Screenshot grounding data
○ ○ ○ ○
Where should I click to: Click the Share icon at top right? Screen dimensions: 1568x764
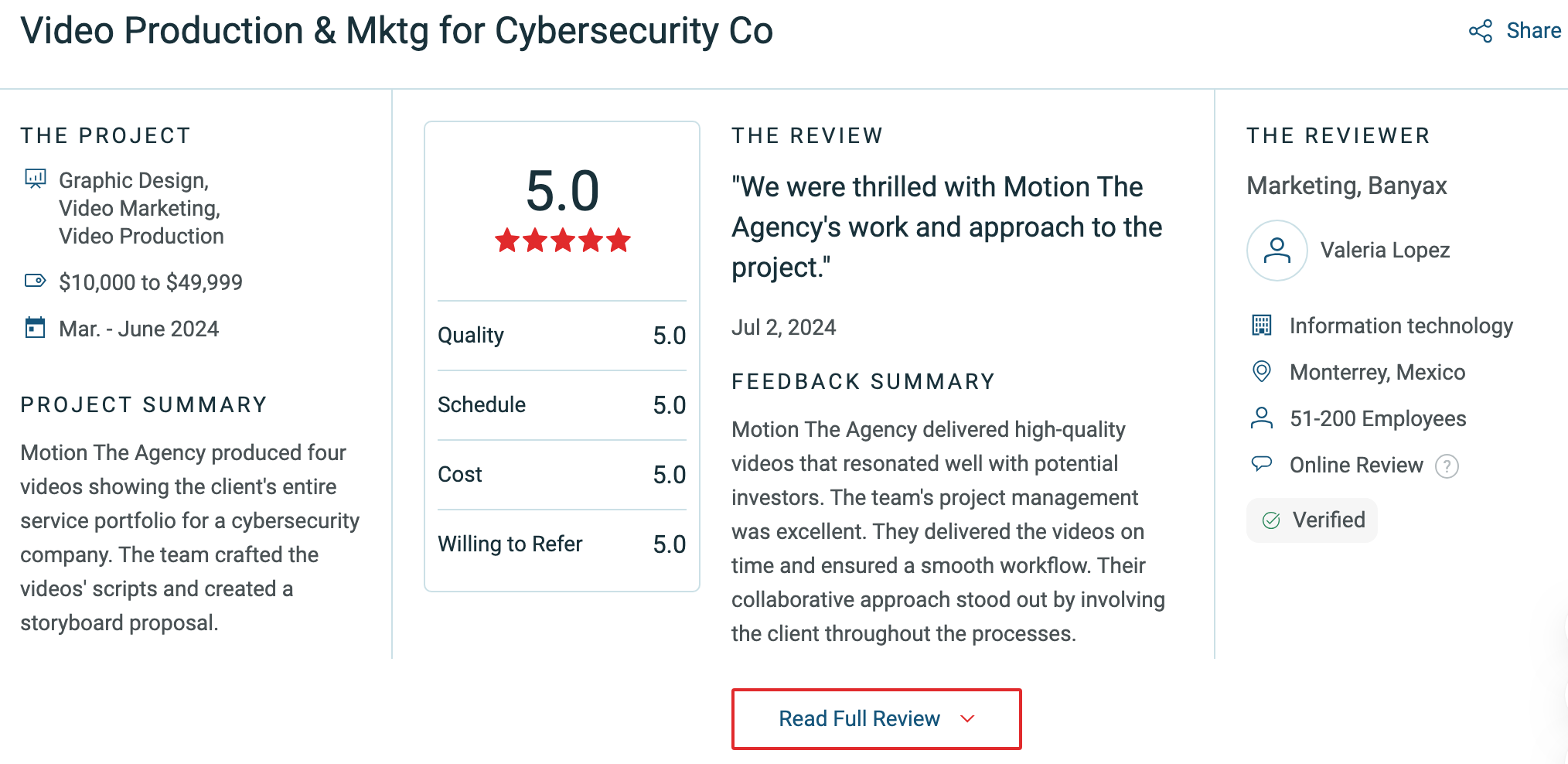1479,31
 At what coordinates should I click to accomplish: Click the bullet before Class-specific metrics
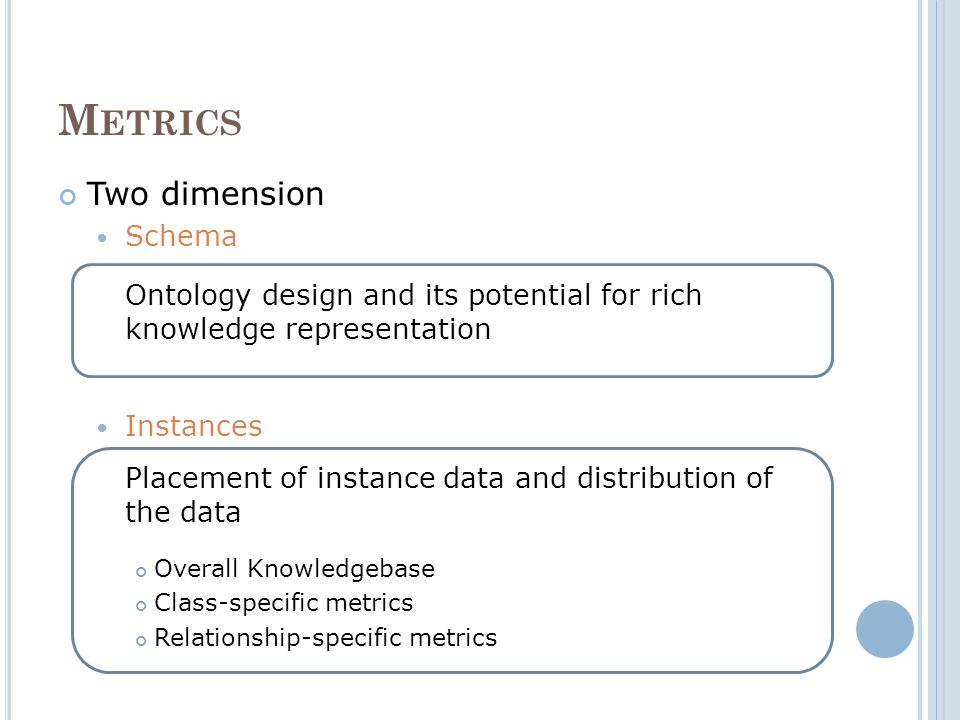click(x=141, y=607)
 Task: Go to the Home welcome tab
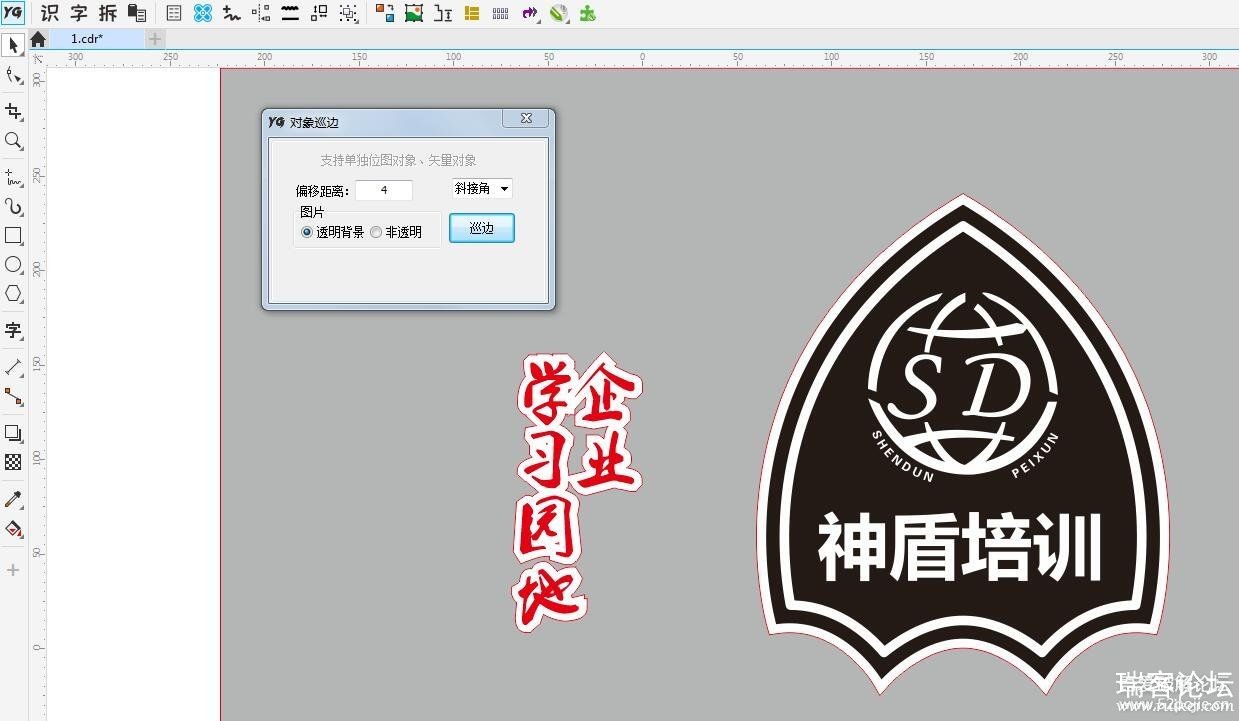tap(38, 39)
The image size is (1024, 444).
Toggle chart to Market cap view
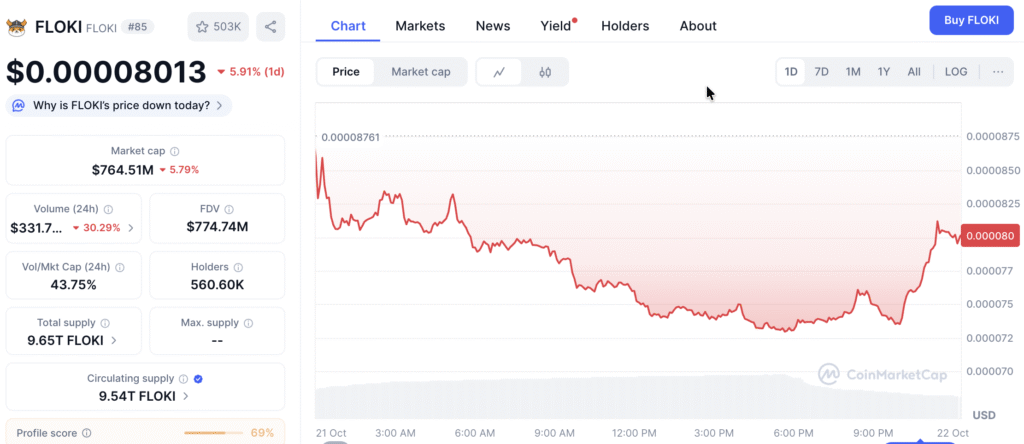[x=420, y=72]
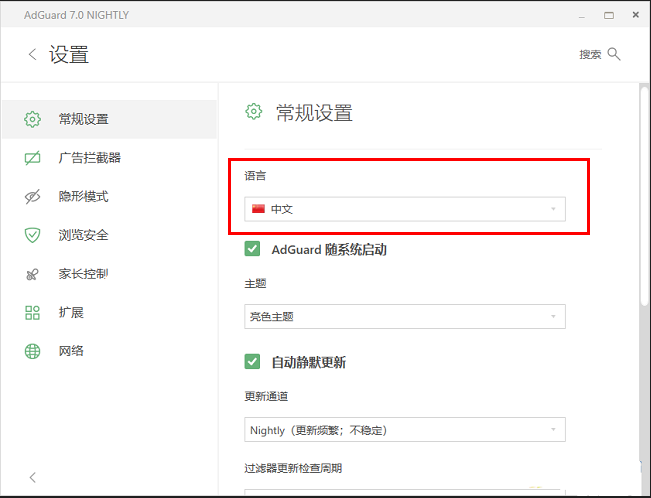This screenshot has height=498, width=651.
Task: Switch to 广告拦截器 settings section
Action: tap(90, 158)
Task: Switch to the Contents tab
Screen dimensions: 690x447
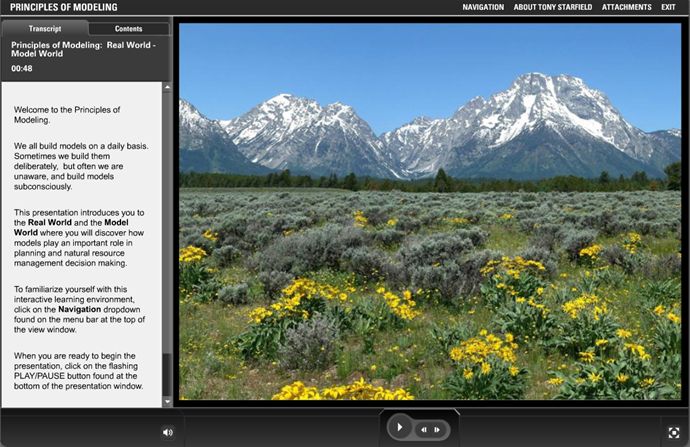Action: coord(129,29)
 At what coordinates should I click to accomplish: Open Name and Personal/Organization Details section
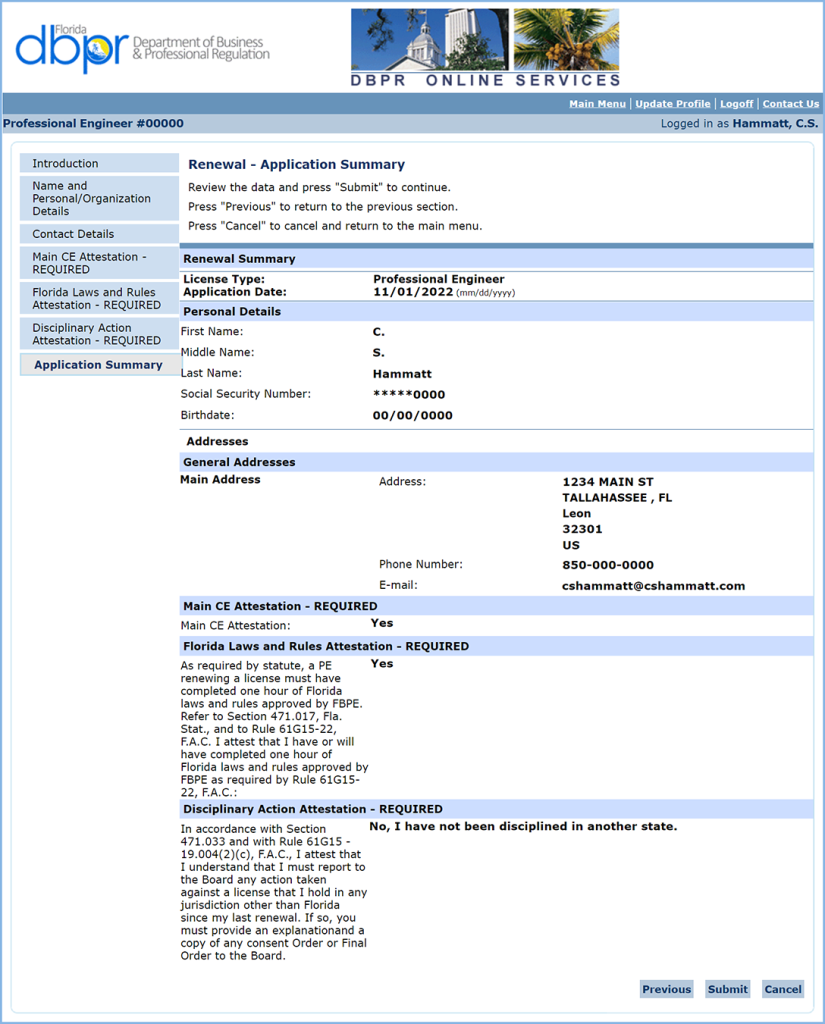[x=99, y=198]
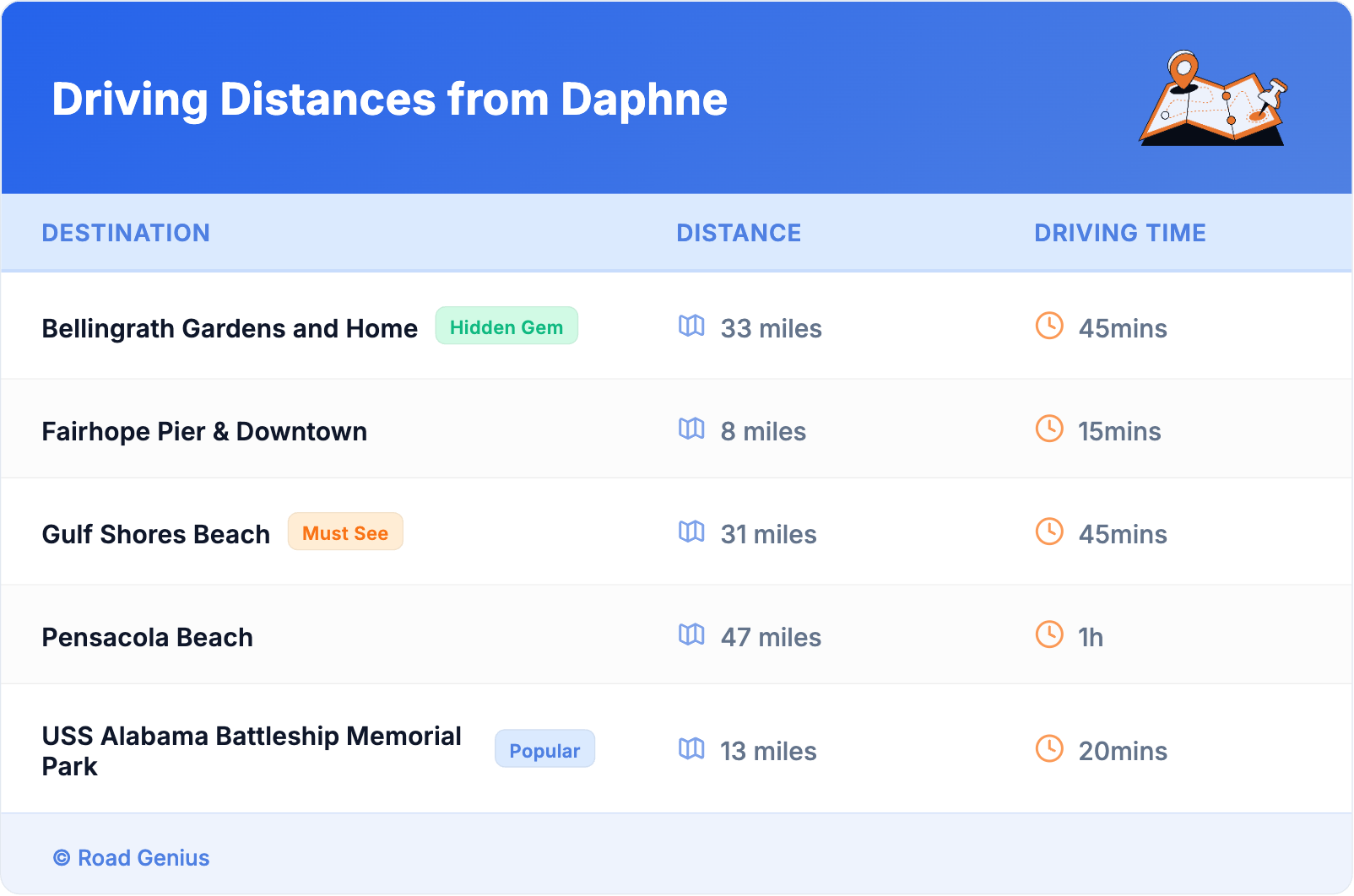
○ ○ ○ ○
#### [Your goal]
From the line that contains "Screen dimensions: 690x447" to the last line of the records above, copy each line exactly, both ends included, and leave the pictures out.

#### [Exercise result]
Screen dimensions: 690x447
Action: coord(129,29)
 At what coordinates should I click to accomplish: Open Name and Personal/Organization Details section
[x=99, y=198]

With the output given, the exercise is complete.